Fiona Kumari Campbell, when writing about disability and ableism more broadly, calls this reaction ontological impossibility – in being confronted with disability, we turn away, horrified on a very visceral level, because we are being forced to imagine not-normal as possible and we just literally can’t even. The discourse of normal is really strong and it takes a sustained effort to see it and break it, and we have to break it every time when we come face to face with difference – even when we are already different ourselves.
And this is why zero pain has such a strong sway over us.
It isn’t just that, though. We have also managed to fuck ourselves up somehow to acquire a discourse of risk and blame around illness and disability – we assume that someone is sick or disabled because they have somehow failed to mitigate risk, or look after themselves properly (or their parents failed). When it comes to being in pain, we’re still in pain because we’ve failed to try this cure, or the next, or the next, or the next, or the next. We can’t really have tried everything because if we had, and we’d really tried and thought positively and just tried a bit more, something would have worked and we wouldn’t have been in pain – which we wouldn’t have been in if we’d just done it right in the first place. Have you tried yoga?

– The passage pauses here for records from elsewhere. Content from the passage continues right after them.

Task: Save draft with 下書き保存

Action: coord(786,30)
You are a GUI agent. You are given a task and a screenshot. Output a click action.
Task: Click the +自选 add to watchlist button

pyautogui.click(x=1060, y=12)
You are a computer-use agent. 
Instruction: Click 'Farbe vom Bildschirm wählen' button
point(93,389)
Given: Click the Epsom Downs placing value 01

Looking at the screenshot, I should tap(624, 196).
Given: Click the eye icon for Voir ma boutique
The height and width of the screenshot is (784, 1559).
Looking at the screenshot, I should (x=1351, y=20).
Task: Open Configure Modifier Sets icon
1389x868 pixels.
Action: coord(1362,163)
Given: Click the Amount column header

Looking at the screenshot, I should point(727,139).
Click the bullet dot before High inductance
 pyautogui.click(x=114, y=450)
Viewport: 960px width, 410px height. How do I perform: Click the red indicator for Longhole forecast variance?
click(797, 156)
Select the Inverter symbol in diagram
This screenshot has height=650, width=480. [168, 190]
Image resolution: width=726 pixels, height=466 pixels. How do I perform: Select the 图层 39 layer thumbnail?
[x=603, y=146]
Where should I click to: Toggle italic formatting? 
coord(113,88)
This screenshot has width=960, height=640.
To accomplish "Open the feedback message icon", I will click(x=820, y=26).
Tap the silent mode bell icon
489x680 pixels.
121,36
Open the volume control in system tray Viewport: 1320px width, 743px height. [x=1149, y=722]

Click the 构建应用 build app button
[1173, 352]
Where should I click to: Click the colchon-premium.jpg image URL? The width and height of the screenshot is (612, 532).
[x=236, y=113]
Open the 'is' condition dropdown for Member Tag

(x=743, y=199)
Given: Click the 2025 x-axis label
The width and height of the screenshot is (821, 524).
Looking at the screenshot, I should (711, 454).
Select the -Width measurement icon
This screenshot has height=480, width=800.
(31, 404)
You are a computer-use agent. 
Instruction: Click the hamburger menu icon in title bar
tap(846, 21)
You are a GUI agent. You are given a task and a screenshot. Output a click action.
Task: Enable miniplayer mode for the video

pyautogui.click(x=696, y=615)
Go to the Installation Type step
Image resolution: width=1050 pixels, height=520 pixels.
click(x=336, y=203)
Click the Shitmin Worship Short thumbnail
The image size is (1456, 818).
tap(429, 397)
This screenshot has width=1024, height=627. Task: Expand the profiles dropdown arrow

This means that accepting pain is really hard, because you’re not just accepting pain – you’re accepting failure, that you are a failure and your doctor is a failure. That’s a really strong thing to deal with – and really difficult to do, especially after you’ve had years of being told to try one more thing. It’s even worse if you’ve found something that is helping with the very worst (or at least making it possible to do some things), and you’re being told that you need to stop now – and your choices are: keep taking opioids and be an addict-failure, or stop and be a failure because you’re in pain. It’s not much of a choice.
There needs to be more discussion of the bind we put people living with chronic pain in. We need to talk more about how pain acceptance isn’t just one person going “I am going to be ok with this,” is is everyone else, and wider culture, going “We are ok with you as you are.” Pain acceptance – pain management – needs to be framed as the initial approach, even before a diagnosis is found.
And pain management needs to be accessible to everyone. It needs to be affordable – even free (let’s not even start me on health insurance, but needless to say, it should all be covered). It needs to not have long waiting lists, or for people to be excluded from trying something (if they want to try it, because they shouldn’t have to) because they live in a particular area, or they have another disability, or they have already had five sessions of hydrotherapy and that’s your lot. Pain management is about more than an individual patient and a doctor – it’s about a cultural shift.